Over the last five years, McAfee has amassed a huge cache of security technologies that span the gamut of consumer endpoint protection to enterprise risk management systems. Its one weak spot: professional services.
But the world’s largest pure-play security company isn’t going to develop its professional services. Rather, it plans to push more of its services opportunities through channel partners.
“We want partners to be the services arm for us,” said McAfee CEO Dave DeWalt in a meeting with press and analysts. “How we do this is to certify and train our channel partners.”
DeWalt said probably no more than 5 percent of services opportunities would be handled directly by the professional services teams.
McAfee’s commitment to driving professional services through partners is both a scalability issue and a channel enablement issue.
McAfee executives said utilizing partners for security assessments, systems architecture planning and deployments, and incident remediation services provides solution providers with profitable engagement opportunities and avoids direct-indirect channel conflict issues.
Building a professional services arm greater than 5 percent to 10 percent of the gross revenue has the potential of generating animosity and mistrust among channel partners, DeWalt said.
Building a large professional services team is not on the McAfee agenda. DeWalt and other executives maintain that McAfee’s goal is to be the supplier of security technology and not be a services company.

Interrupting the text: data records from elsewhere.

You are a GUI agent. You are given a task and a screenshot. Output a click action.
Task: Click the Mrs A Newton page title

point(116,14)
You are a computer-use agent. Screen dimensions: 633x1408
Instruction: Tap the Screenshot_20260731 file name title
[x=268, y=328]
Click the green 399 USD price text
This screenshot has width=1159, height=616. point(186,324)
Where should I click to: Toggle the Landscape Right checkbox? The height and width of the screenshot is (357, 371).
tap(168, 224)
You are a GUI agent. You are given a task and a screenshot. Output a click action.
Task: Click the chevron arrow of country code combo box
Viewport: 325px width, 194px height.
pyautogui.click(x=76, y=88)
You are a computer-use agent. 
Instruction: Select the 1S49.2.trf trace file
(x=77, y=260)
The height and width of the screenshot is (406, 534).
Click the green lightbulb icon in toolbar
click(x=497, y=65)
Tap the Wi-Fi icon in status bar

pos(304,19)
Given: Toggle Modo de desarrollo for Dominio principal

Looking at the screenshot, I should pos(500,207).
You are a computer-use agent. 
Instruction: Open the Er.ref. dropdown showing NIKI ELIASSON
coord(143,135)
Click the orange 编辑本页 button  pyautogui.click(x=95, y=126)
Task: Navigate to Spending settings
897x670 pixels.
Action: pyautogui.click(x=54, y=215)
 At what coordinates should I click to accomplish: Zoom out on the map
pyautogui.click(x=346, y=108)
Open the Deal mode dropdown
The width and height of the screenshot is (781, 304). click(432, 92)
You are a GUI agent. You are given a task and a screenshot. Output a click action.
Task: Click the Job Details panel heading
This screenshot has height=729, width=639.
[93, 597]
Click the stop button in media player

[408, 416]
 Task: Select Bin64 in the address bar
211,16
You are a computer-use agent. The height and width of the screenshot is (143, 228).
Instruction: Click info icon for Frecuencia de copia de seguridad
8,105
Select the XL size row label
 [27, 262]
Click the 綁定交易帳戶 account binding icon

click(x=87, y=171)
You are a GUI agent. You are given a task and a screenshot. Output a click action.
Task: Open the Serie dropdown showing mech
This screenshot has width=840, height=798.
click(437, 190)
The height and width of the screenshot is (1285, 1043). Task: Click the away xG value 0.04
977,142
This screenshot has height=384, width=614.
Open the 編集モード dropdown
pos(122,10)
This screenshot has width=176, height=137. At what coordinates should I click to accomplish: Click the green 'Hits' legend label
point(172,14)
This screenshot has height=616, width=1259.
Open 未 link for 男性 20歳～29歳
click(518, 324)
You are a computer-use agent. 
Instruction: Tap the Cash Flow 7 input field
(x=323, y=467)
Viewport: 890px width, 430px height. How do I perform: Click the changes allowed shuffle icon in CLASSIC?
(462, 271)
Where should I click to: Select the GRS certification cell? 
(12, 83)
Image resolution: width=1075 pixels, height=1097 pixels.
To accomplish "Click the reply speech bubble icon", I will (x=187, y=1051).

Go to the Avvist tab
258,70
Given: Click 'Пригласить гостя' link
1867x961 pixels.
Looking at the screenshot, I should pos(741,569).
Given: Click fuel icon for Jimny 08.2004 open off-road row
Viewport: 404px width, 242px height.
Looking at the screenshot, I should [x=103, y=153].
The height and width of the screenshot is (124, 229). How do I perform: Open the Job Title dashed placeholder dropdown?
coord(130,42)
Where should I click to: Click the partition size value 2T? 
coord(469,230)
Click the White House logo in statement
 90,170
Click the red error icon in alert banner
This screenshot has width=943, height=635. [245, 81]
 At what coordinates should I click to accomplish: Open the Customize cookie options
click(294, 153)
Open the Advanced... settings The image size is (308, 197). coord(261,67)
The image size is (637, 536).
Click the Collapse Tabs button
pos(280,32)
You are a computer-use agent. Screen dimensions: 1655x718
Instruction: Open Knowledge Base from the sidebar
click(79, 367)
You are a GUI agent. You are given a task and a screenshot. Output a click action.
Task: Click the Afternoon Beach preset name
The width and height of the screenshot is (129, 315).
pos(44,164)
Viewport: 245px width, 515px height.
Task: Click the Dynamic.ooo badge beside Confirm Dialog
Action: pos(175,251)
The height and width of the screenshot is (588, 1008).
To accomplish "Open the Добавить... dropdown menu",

DeWalt extended that to managed and cloud services; he said McAfee would rather sell into the cloud and enable managed services than deliver them directly. McAfee recently bought managed security services company MX Logic for $140 million. MX Logic is one of the largest service MSPs that supports more than 40,000 customers through 1,800 resellers. McAfee is developing a new managed services channel program with discounted licensing fees and marketing support for partners delivering remote services.
McAfee acknowledged that it will be adding capacity and capabilities to its professional services division to meet the needs of its limited number of enterprise direct accounts.
“I don’t want to build a services business, but I’m being forced to based on the size of the deals we’re in,” Michael DeCesare, the company’s executive vice president of sales, told partners in attendance.